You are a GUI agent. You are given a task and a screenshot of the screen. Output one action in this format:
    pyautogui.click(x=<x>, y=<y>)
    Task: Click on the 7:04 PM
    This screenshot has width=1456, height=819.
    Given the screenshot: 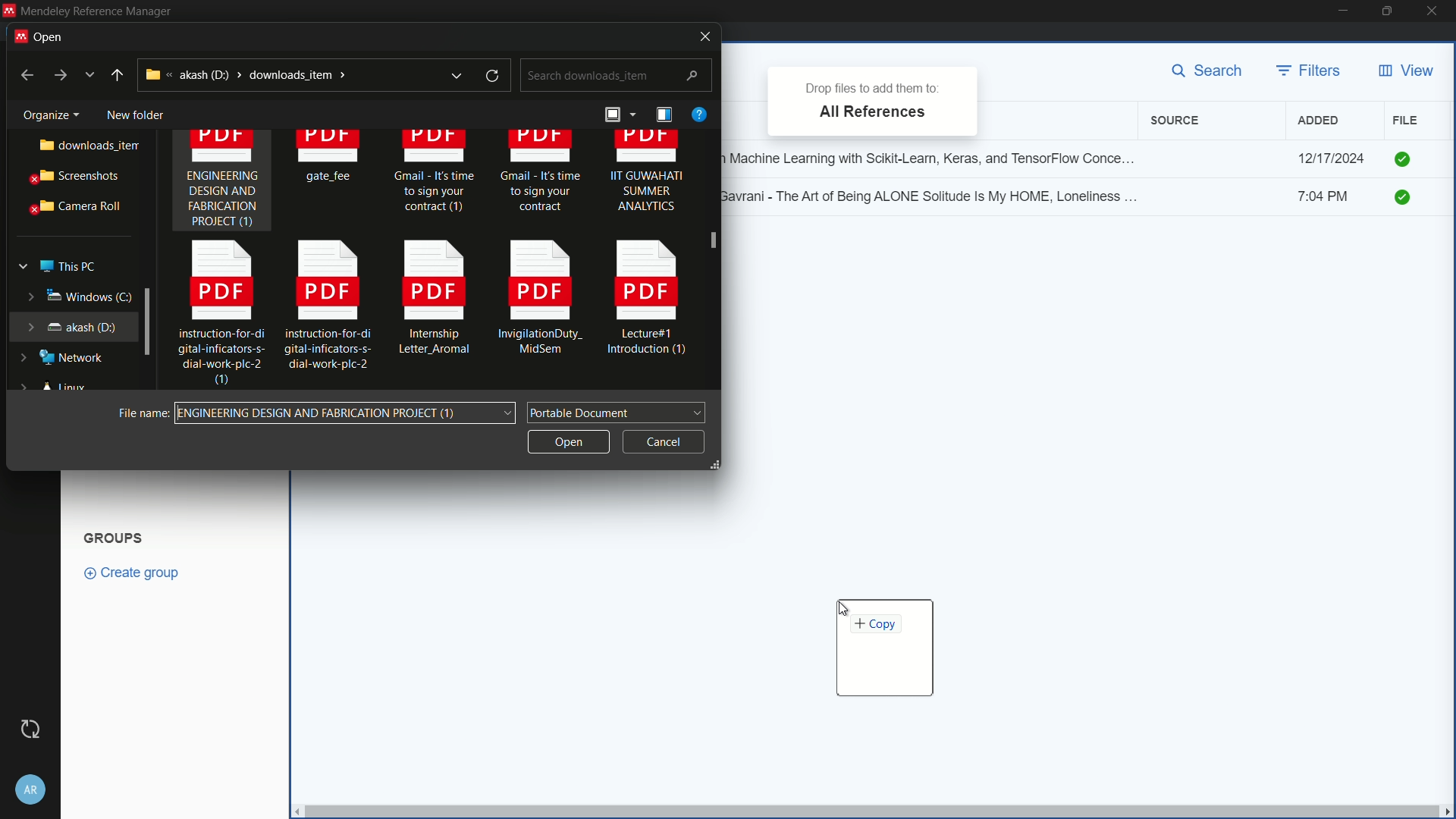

▸ **Exercise objective**:
Rewrite the records with every "screenshot" changed to "image" and everything else left the same. Don't include the pictures.

▸ **Written solution**:
You are a GUI agent. You are given a task and a image of the screen. Output one action in this format:
    pyautogui.click(x=<x>, y=<y>)
    Task: Click on the 7:04 PM
    This image has width=1456, height=819.
    Given the image: 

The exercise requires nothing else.